*** Opening Record extracts ***

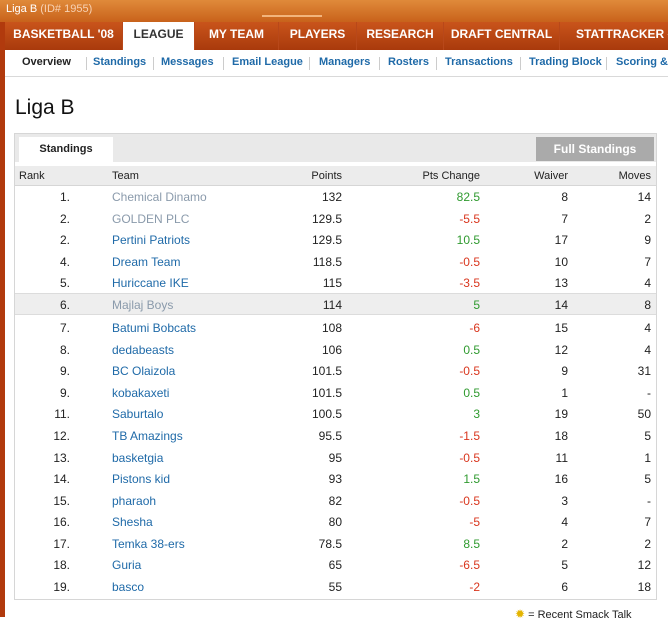  What do you see at coordinates (336, 478) in the screenshot?
I see `table-row: 14. Pistons kid 93 1.5 16 5` at bounding box center [336, 478].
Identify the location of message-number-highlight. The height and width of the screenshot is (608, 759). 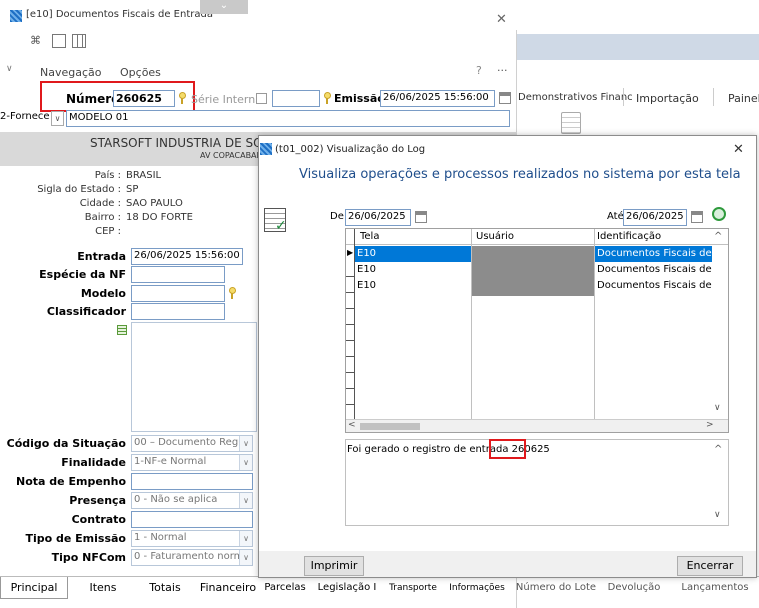
(508, 449).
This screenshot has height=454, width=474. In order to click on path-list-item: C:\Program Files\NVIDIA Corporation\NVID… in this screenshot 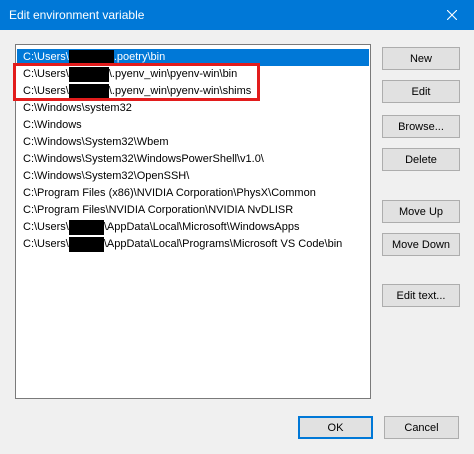, I will do `click(193, 210)`.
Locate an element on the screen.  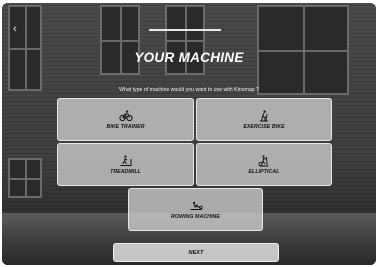
page-title: YOUR MACHINE is located at coordinates (189, 58).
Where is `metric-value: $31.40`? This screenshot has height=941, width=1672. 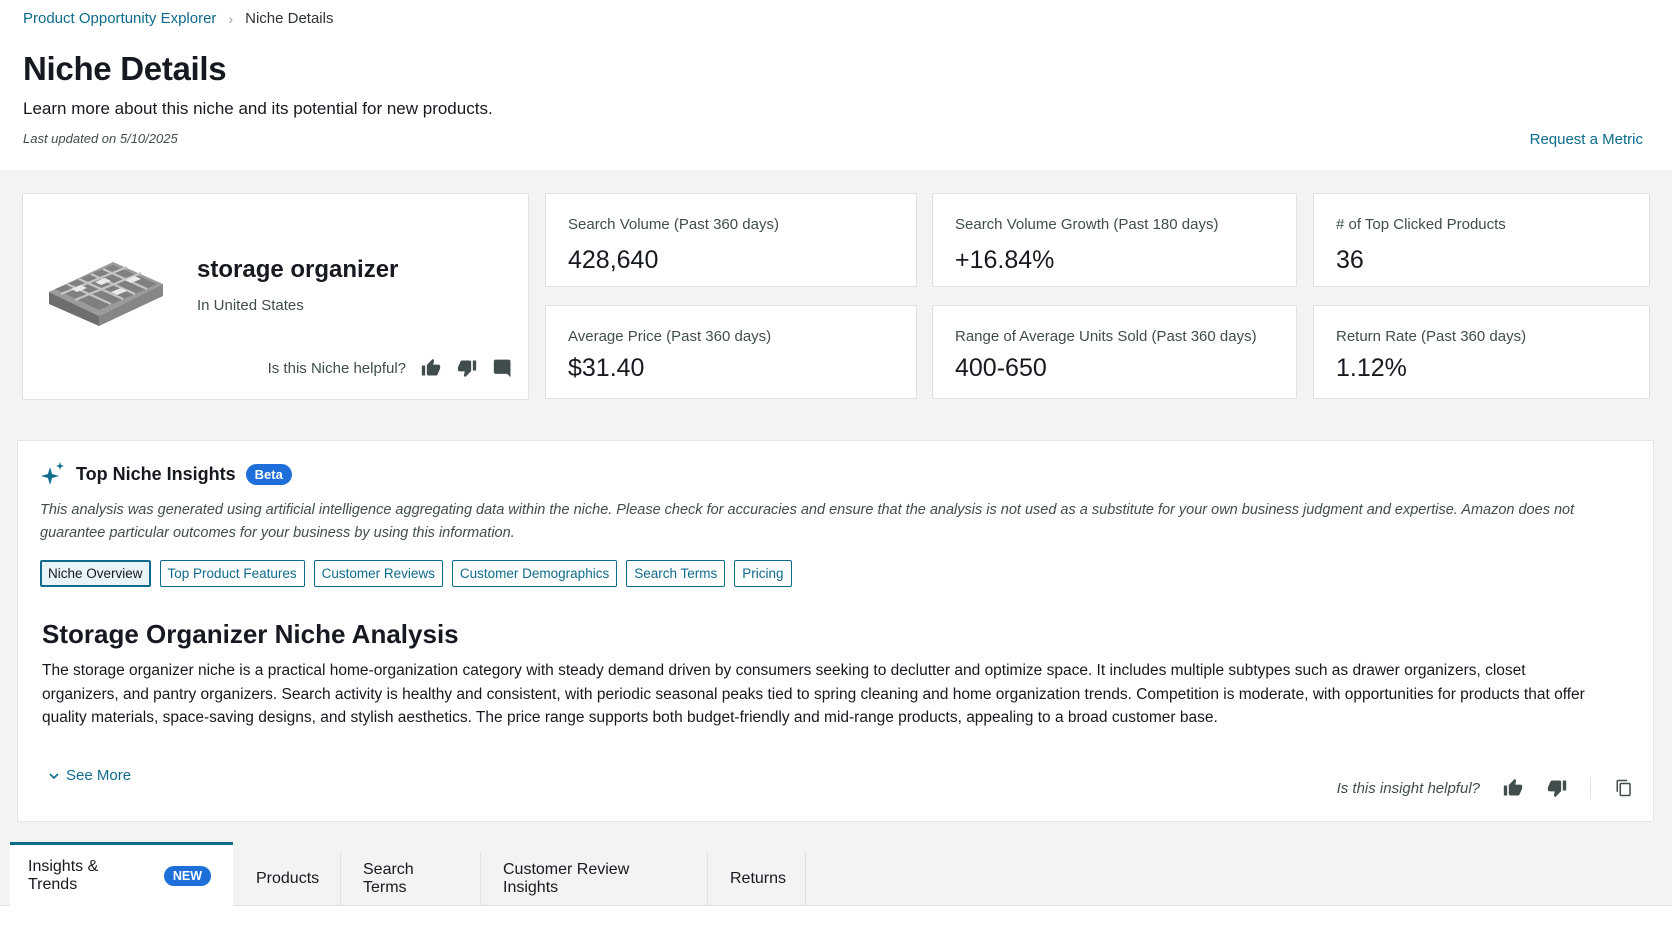
metric-value: $31.40 is located at coordinates (606, 368).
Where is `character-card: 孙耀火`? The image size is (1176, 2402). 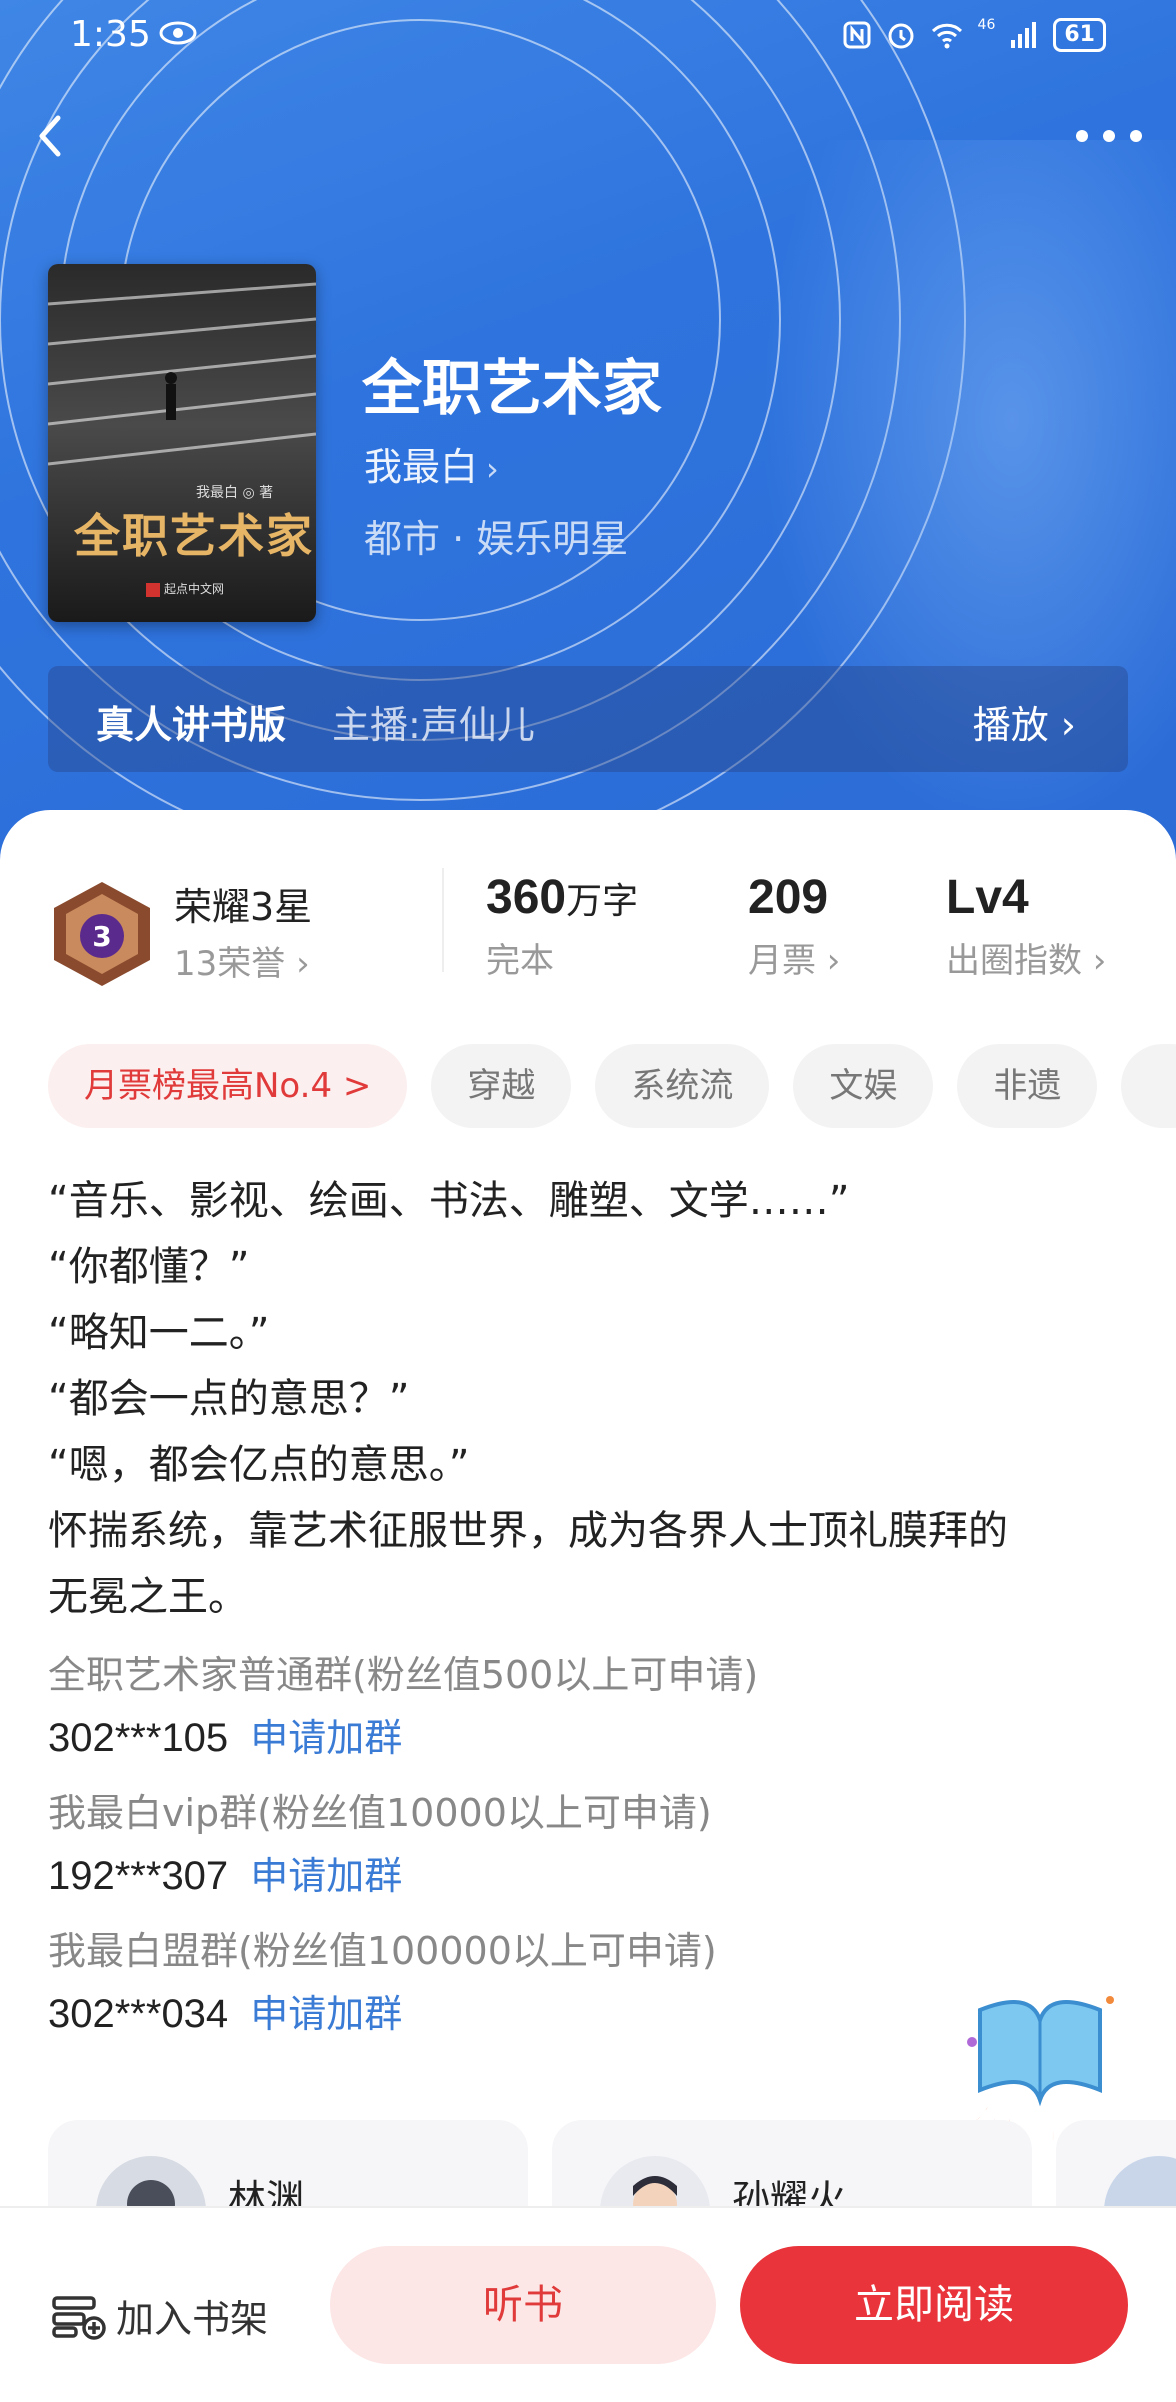
character-card: 孙耀火 is located at coordinates (792, 2170).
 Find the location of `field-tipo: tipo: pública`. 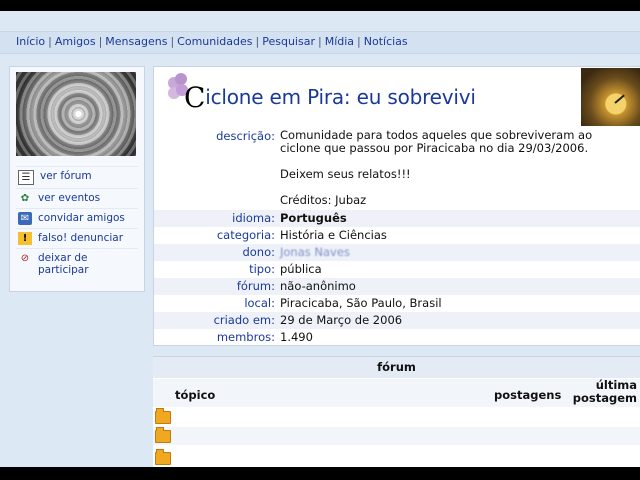

field-tipo: tipo: pública is located at coordinates (397, 270).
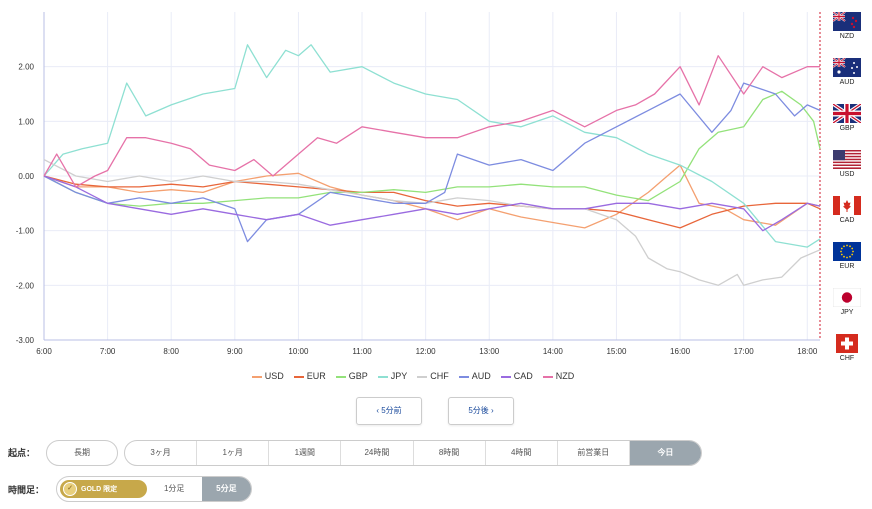 Image resolution: width=872 pixels, height=509 pixels. I want to click on x-tick-label: 9:00, so click(235, 352).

*** Closing Record extracts ***

Action item:
Please update the stretch of data from the line containing "has height=941, width=1672." through the end of the data, replacing "screenshot" with "image" and keeping everything else unchanged. Leave the pictures out of your answer.

Task answer:
Where is `metric-value: $31.40`? This image has height=941, width=1672. 
metric-value: $31.40 is located at coordinates (606, 368).
Where is `character-card: 孙耀火`? The image size is (1176, 2402). 
character-card: 孙耀火 is located at coordinates (792, 2170).
 Find the location of `field-tipo: tipo: pública`. 

field-tipo: tipo: pública is located at coordinates (397, 270).
 Image resolution: width=872 pixels, height=509 pixels. I want to click on x-tick-label: 9:00, so click(235, 352).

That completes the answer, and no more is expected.